The values in the matching rules file override the values in the configuration file.
--maxcluster
maximum_number_of_records
Maximum number of records in a cluster.
If the number of records in a cluster exceeds the specified maximum number of records, the cluster becomes a high-volume cluster, and the post-clustering job processes the cluster.
--mode
SKIP_LARGE_CLUSTER| RECLUSTER_TRANSITIVE
Indicates the mode to process the input data.
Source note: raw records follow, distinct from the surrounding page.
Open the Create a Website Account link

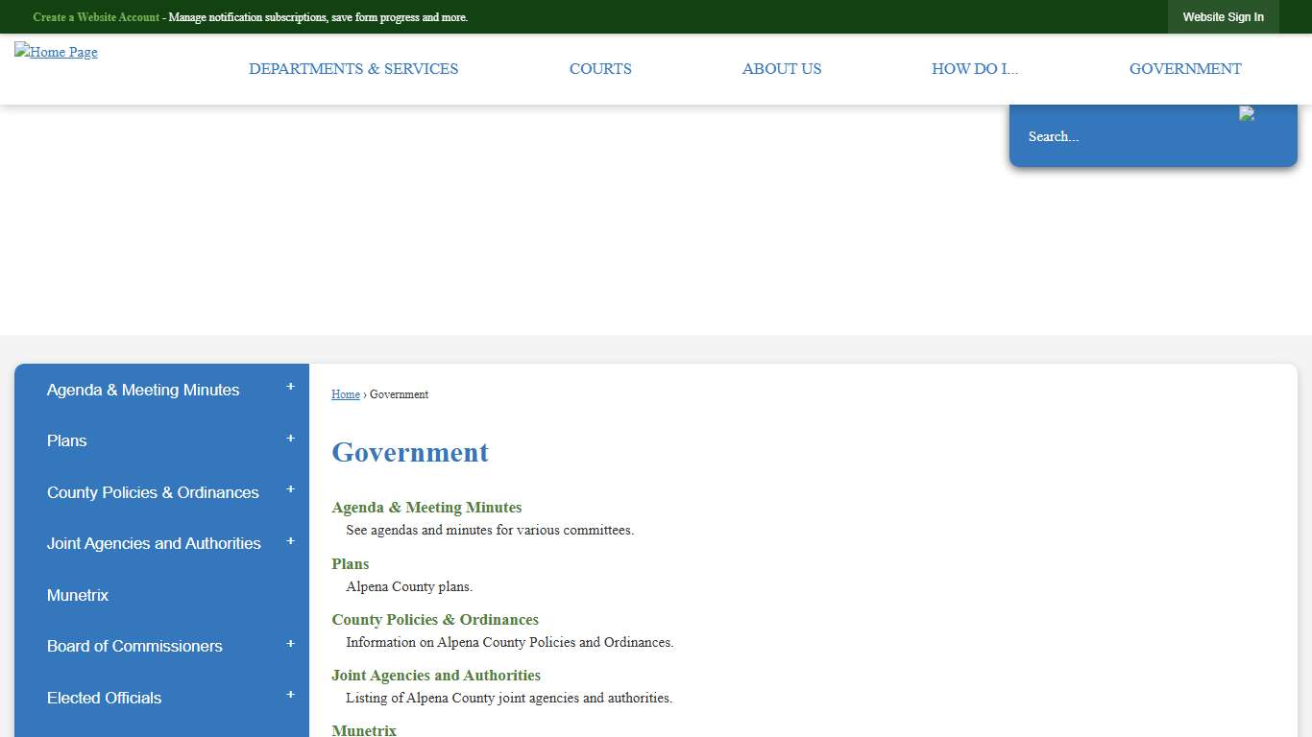coord(95,16)
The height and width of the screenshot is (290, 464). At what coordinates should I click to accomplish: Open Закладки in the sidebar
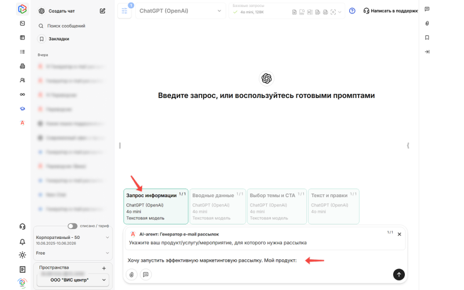click(59, 39)
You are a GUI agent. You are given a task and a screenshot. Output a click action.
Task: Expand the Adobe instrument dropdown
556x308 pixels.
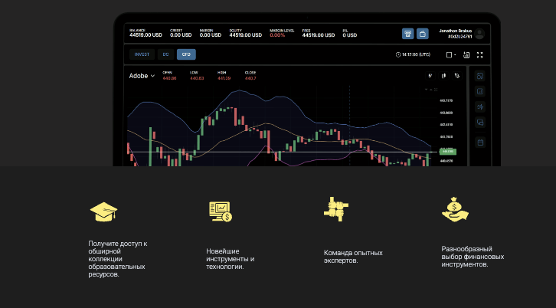tap(142, 76)
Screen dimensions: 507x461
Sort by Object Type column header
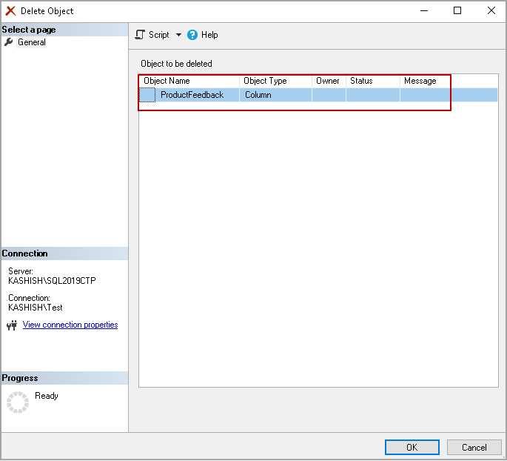coord(275,81)
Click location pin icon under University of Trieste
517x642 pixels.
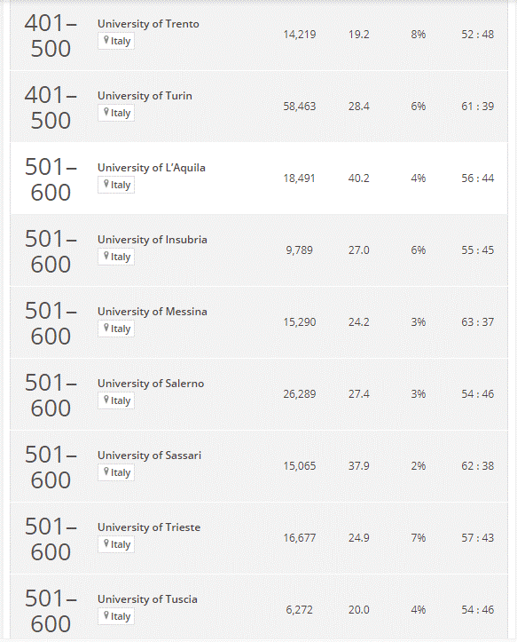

Use one of the following modes:
  • SKIP_LARGE_CLUSTER
    . Indicates to skip all the records in the high-volume clusters.
  • RECLUSTER_TRANSITIVE
    . Indicates to re-link all the records in the high-volume clusters.
--threshold
matching_score_to_recluster
Minimum score required for the records to be part of the same cluster when you run the post-clustering job in the recluster mode. The job creates a separate cluster for each record whose score is less than the threshold value.
--reducer
number_of_reducer_jobs
Optional. Number of reducer jobs that you want to run. Default is 1.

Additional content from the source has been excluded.